◆ Your goal
Print nothing but the lines from the start of the listing below through the line that contains "Section pour les". Do not include the pictures.

◆ Extracted entries
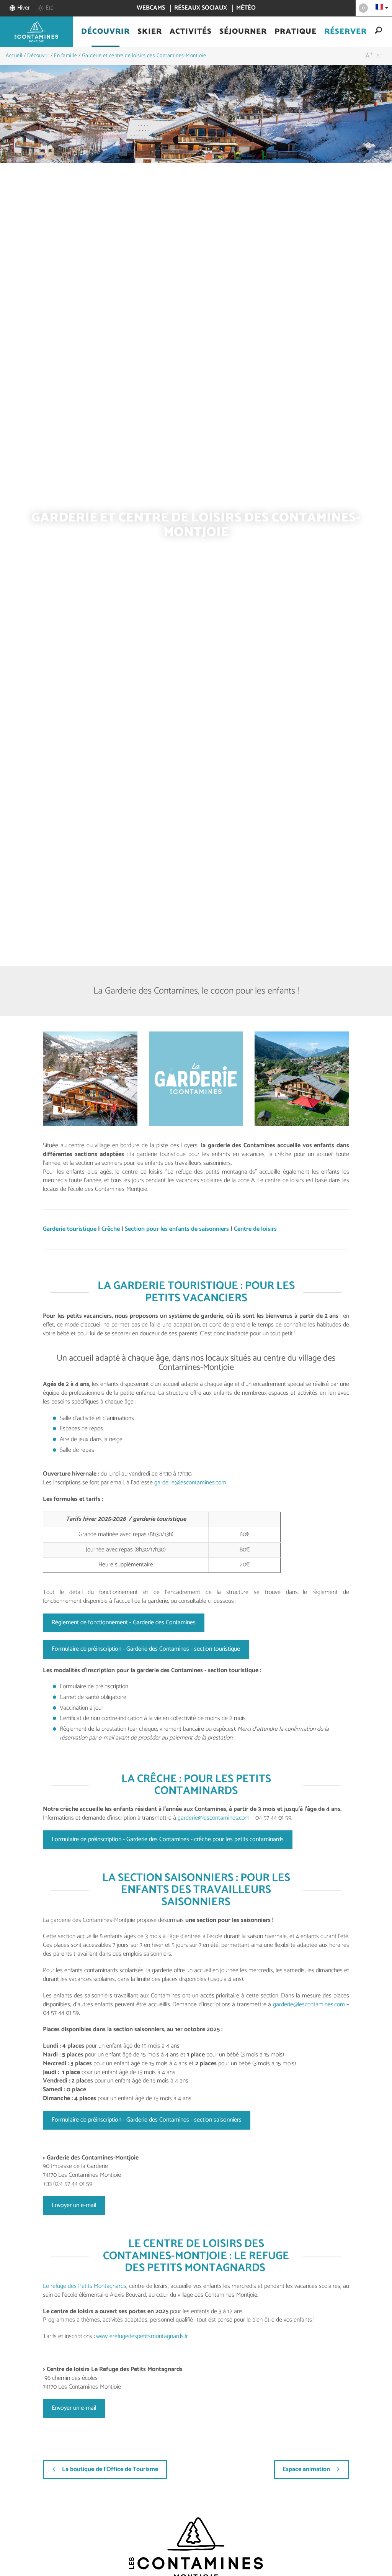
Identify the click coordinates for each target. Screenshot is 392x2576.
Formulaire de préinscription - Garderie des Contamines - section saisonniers (147, 2120)
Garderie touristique (69, 1229)
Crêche (111, 1229)
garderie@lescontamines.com (190, 1482)
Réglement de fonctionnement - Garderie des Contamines (124, 1622)
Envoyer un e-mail (74, 2205)
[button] (105, 31)
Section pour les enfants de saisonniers (177, 1229)
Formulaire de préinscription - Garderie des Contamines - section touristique (146, 1649)
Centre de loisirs (255, 1229)
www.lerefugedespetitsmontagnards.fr (141, 2336)
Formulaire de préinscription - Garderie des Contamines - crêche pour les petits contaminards (168, 1839)
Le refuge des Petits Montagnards (84, 2286)
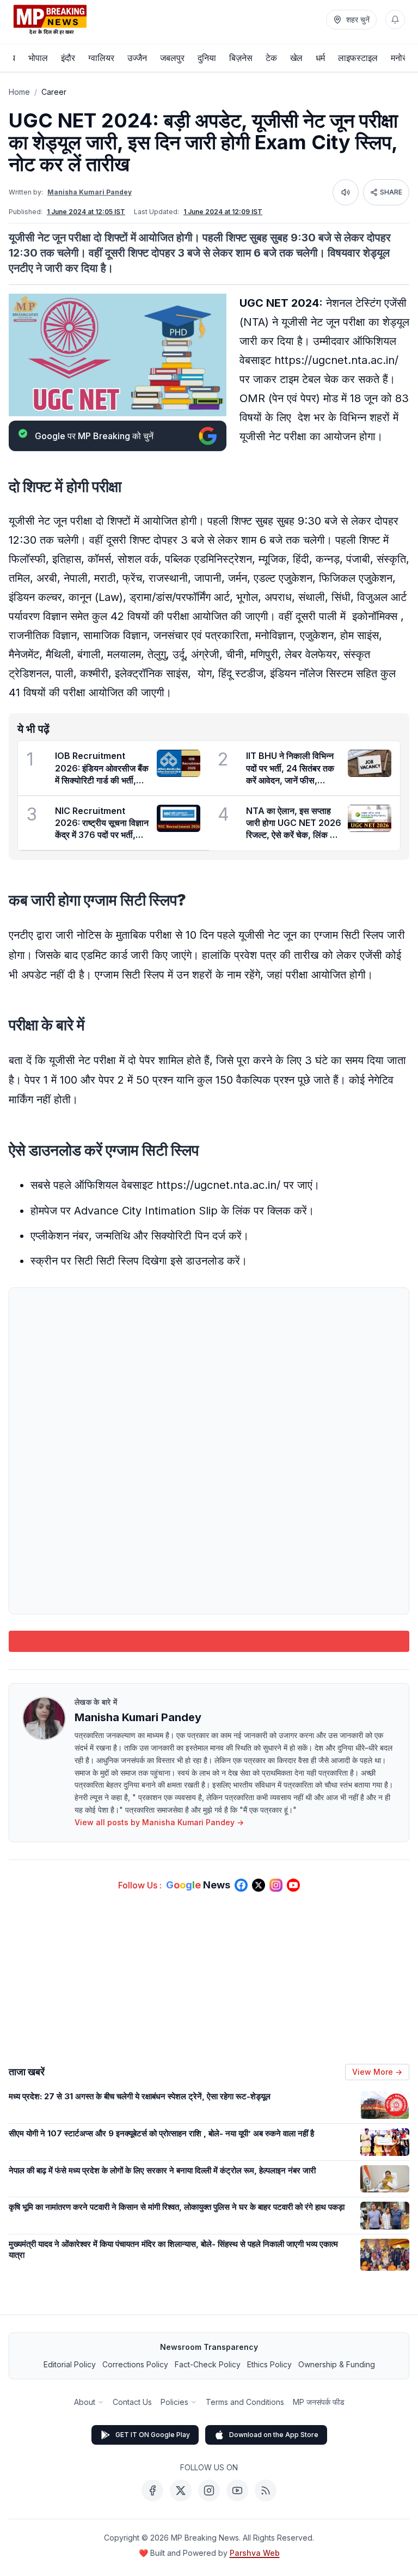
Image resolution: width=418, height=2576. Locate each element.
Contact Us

◆ Written answer
Identify the click coordinates for each target. Screenshot is 392x2576.
Formulaire de préinscription - Garderie des Contamines - section saisonniers (147, 2120)
Garderie touristique (69, 1229)
Crêche (111, 1229)
garderie@lescontamines.com (190, 1482)
Réglement de fonctionnement - Garderie des Contamines (124, 1622)
Envoyer un e-mail (74, 2205)
[button] (105, 31)
Section pour les enfants de saisonniers (177, 1229)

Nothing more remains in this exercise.